(Bloomberg) — The White House budget office and the Navy are rushing to find an extra $600 million to buy a second littoral combat ship after including only one in the budget that President Donald Trump proposed this week.
Allison Stiller, the Navy’s acting weapons buyer, disclosed the unusual budget maneuver Wednesday at a House Armed Services seapower panel whose members are sympathetic to adding more of the vessels made in competing versions by Lockheed Martin Corp. and Austal Ltd. A second ship would guarantee that each company will get to build one, keeping both of their shipyards running.
“The administration recognizes the criticality of our industrial base and supports funding a second LCS” in the fiscal 2018 budget, Stiller said. Referring to the Office of Management and Budget, she told reporters that adding the ship is “OMB’s prerogative.”

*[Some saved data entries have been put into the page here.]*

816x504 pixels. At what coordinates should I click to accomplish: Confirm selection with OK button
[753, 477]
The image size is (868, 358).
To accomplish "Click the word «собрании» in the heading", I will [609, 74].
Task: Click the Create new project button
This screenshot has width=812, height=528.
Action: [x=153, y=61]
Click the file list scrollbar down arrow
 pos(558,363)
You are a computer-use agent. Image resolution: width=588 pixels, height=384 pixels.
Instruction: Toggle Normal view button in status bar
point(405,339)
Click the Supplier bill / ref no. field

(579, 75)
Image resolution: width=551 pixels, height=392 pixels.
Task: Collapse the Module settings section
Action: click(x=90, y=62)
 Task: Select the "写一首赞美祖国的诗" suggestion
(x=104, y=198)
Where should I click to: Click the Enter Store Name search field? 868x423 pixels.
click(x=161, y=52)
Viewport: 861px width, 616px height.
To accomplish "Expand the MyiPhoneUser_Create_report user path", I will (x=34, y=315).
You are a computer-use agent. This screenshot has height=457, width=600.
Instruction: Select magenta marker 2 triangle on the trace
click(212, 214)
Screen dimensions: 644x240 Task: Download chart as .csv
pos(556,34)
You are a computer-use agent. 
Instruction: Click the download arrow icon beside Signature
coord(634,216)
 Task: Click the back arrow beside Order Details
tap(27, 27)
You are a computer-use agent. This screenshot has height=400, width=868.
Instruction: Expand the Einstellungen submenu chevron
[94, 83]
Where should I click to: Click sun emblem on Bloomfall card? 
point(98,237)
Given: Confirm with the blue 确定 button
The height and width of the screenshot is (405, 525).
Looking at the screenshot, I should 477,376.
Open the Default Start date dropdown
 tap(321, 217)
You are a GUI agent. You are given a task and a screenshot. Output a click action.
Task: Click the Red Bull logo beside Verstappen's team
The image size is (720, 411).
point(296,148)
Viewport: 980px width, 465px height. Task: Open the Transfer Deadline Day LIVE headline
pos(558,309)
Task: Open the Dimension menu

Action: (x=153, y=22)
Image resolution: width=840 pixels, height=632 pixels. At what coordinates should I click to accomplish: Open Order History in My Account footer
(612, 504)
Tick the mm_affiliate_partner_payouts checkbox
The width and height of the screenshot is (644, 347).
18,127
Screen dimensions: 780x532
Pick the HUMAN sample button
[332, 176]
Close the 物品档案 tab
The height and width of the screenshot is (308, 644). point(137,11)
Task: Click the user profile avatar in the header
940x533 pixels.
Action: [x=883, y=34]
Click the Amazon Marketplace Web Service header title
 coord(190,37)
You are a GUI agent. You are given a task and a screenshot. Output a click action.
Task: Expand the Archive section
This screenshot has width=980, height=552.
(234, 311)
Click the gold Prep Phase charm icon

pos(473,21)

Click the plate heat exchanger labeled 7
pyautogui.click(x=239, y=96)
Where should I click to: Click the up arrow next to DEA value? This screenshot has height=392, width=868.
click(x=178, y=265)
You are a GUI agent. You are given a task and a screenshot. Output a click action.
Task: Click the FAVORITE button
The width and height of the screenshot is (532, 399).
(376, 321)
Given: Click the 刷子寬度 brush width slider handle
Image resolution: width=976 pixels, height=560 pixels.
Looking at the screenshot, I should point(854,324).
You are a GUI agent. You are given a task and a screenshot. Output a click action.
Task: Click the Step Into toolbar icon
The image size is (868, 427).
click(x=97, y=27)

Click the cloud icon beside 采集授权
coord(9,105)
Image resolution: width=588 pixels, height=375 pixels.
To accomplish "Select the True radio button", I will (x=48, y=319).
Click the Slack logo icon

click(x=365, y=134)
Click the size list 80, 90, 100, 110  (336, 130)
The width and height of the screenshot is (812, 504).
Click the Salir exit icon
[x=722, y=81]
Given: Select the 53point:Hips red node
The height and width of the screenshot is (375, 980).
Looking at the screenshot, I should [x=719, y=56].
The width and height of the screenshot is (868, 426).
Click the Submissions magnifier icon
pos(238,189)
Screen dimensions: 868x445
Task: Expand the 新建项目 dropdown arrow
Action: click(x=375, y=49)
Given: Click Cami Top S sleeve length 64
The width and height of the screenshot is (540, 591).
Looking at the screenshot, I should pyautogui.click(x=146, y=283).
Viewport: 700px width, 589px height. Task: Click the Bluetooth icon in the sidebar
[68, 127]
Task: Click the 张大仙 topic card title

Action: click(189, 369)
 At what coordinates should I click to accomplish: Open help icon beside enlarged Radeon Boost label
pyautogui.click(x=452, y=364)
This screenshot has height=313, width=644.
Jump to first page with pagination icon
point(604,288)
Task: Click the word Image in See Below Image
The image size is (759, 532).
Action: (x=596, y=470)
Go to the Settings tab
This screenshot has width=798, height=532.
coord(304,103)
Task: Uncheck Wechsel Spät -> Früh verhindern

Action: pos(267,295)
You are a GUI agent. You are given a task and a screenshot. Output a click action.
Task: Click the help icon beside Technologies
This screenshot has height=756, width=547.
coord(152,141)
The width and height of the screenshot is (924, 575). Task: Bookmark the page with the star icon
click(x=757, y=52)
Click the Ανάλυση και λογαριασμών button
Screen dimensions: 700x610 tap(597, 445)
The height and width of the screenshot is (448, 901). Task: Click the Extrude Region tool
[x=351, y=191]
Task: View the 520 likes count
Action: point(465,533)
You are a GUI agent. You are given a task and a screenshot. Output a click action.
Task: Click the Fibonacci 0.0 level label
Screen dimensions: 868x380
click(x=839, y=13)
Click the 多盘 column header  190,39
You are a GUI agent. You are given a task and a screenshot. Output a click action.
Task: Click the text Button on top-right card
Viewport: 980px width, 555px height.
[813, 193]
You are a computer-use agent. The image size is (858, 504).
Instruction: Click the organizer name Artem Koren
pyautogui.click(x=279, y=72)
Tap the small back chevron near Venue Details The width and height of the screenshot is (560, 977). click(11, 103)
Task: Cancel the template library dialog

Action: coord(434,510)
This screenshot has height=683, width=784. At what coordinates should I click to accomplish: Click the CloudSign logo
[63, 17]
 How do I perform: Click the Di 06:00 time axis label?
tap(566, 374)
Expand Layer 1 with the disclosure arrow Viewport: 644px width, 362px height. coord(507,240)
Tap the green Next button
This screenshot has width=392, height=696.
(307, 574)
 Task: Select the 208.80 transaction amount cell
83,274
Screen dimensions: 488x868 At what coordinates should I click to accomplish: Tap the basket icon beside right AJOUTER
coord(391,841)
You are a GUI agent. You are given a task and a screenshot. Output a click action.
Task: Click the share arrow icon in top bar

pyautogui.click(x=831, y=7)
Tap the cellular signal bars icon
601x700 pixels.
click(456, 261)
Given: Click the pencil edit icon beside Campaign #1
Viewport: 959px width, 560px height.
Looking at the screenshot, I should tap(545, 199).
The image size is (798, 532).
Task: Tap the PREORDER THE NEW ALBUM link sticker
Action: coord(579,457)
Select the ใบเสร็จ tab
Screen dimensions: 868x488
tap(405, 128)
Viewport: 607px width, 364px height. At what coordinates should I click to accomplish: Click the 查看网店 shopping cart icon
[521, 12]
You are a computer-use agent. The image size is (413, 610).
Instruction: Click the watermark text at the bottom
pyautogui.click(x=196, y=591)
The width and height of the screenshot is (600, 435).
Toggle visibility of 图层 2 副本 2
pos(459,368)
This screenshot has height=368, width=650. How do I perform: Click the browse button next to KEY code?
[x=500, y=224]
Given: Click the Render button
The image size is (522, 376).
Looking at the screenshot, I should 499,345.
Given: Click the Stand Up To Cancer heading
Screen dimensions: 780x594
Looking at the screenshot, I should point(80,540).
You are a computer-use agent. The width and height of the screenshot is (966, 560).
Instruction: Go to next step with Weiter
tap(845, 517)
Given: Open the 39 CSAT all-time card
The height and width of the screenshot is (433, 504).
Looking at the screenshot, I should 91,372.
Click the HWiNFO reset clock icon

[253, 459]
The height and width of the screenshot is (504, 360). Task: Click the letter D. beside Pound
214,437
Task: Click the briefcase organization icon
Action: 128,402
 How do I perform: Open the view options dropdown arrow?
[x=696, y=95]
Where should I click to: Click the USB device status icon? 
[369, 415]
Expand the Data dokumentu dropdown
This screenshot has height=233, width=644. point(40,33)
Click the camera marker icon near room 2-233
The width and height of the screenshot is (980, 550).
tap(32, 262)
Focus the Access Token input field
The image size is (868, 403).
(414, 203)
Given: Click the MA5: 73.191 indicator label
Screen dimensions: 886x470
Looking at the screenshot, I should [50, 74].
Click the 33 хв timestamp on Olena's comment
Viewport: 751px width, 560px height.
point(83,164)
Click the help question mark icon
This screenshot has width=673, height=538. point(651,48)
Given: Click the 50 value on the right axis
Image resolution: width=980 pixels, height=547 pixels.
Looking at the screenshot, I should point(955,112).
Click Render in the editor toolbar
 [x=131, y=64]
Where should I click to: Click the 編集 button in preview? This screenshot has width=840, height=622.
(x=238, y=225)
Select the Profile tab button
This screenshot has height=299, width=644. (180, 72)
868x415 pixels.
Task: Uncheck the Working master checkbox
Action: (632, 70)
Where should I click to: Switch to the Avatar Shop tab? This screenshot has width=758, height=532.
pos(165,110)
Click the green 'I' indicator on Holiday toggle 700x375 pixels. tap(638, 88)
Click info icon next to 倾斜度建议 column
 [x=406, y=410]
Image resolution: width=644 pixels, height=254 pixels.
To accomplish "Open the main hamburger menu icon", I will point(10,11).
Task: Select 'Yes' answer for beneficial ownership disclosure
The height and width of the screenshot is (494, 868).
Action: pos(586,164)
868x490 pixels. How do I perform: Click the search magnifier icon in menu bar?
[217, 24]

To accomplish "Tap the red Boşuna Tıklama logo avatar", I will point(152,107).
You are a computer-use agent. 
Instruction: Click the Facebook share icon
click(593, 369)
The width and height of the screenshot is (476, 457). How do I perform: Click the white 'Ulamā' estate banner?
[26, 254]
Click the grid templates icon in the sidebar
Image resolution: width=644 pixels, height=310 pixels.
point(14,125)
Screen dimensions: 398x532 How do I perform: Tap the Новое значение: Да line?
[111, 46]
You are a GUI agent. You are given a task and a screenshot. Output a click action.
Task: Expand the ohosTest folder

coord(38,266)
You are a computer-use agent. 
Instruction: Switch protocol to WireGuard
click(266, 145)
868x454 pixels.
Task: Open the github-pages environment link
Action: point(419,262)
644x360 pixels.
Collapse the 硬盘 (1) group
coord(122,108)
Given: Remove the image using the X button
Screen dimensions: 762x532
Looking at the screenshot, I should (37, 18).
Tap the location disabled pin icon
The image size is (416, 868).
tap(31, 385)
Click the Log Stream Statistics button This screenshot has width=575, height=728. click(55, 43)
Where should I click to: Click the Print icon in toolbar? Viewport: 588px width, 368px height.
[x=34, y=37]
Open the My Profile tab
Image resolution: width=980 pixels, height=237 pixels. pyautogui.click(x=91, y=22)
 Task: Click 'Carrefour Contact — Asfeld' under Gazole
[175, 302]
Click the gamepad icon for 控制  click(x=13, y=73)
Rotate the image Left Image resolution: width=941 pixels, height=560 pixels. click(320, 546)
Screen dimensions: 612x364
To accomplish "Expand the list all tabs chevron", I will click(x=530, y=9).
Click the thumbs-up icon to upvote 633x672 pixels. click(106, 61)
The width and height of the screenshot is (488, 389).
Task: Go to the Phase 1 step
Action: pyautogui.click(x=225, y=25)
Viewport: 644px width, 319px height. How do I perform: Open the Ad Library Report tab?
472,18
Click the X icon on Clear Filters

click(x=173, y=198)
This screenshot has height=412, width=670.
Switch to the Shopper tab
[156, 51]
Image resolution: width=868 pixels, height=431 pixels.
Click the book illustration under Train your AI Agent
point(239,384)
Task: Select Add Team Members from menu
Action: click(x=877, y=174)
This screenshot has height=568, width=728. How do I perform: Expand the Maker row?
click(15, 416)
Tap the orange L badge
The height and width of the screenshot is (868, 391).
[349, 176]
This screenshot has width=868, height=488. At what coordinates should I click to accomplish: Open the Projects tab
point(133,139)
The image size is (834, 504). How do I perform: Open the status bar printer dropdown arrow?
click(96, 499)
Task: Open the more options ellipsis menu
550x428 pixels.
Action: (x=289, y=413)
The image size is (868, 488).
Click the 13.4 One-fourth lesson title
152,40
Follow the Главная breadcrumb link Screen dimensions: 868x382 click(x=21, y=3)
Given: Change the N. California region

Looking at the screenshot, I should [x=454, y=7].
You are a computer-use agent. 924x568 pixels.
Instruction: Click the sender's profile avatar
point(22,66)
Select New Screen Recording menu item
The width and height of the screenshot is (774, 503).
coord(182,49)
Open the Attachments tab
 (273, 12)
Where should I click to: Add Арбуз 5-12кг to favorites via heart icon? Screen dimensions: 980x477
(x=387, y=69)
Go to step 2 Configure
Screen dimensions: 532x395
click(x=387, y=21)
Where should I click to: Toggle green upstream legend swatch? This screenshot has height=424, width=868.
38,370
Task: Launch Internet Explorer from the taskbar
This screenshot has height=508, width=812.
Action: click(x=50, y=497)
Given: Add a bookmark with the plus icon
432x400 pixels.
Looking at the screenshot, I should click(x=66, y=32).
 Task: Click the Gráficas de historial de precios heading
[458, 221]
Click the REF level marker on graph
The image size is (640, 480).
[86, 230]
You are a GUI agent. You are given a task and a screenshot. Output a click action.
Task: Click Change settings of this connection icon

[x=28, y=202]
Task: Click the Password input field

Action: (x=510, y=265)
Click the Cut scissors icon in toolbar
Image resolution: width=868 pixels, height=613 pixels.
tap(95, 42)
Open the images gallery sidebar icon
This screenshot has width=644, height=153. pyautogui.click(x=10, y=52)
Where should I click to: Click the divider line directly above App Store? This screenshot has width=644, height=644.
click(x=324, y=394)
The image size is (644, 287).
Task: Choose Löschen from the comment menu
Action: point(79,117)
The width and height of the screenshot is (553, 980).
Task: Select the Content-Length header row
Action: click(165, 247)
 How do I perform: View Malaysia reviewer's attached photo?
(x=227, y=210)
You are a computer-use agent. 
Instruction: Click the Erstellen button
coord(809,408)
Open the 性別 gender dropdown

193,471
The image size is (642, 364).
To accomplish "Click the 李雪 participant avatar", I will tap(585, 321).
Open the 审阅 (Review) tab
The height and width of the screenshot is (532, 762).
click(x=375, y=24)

The littoral combat ship, designed for missions in shallow coastal waters, has drawn criticism from Pentagon testing officials and some lawmakers over its reliability and its vulnerability in combat. But the Navy supports the ship, which would help Trump reach his pledge for a 350-ship Navy, up from today’s fleet of 275 vessels that can be deployed.
The budget office “will be publishing a budget errata that adds another LCS to the FY 2018 budget request,” Lieutenant Colonel Eric Badger, a Pentagon spokesman, said in a statement. “The total request is two LCS ships. The Navy will identify” where the funds will come from, he said.
“The printed budget request included one LCS because the facts and need for a second came to us so late in the process,” OMB spokeswoman Meghan Burris said. “We understand that Congress is moving quickly to put together FY18 bills, and wanted to get the change in front of them as quickly as possible.”
Burris said “we are still working through the funding, and the official communication to Congress will be delivered upon completion” of that process.
The Trump budget proposal sent to Congress on Tuesday requested $636 million for one littoral combat ship. Instead of a second, the Pentagon and Navy had agreed to go for two DDG-51 Flight III destroyers rather than one.
Pentagon officials were surprised when OMB decided to add a second littoral combat ship too.
Hours before Stiller’s testimony, Acting Navy Secretary Sean Stackley told the Senate defense appropriations panel that the budget sought just one littoral ship because “in2018, budget-wise, we don’t have the capacity to grow in terms of procurement and modernization.”
The Navy says it’s important to maintain the workforces of both Lockheed in Wisconsin and Austal in Alabama until the Navy is ready to pick one of the contractors in mid-2020 to build a better-armed frigate as the successor to the planned fleet of as many as 30 littoral combat ships.
“We want to keep the LCS and the frigate heel-to-toe as best as possible, so that we have a healthy industrial base to compete for that future frigate program,” Stackley said.
To OMB, the decision isn’t about the specifics of the LCS program but about “not wanting either Wisconsin or Alabama — where the LCS’s are built and both Trump states — to suffer,” Mark Cancian, a budget analyst with the Center for Strategic and International Studies who handled defense issues when he worked for the budget office, said in an email.
The Government Accountability Office said last month that Congress should consider delaying the Navy’s expected request for as much as $9 billion to start work on as many as 12 frigates. The GAO said too many unanswered questions remained about the new vessel’s cost and capabilities.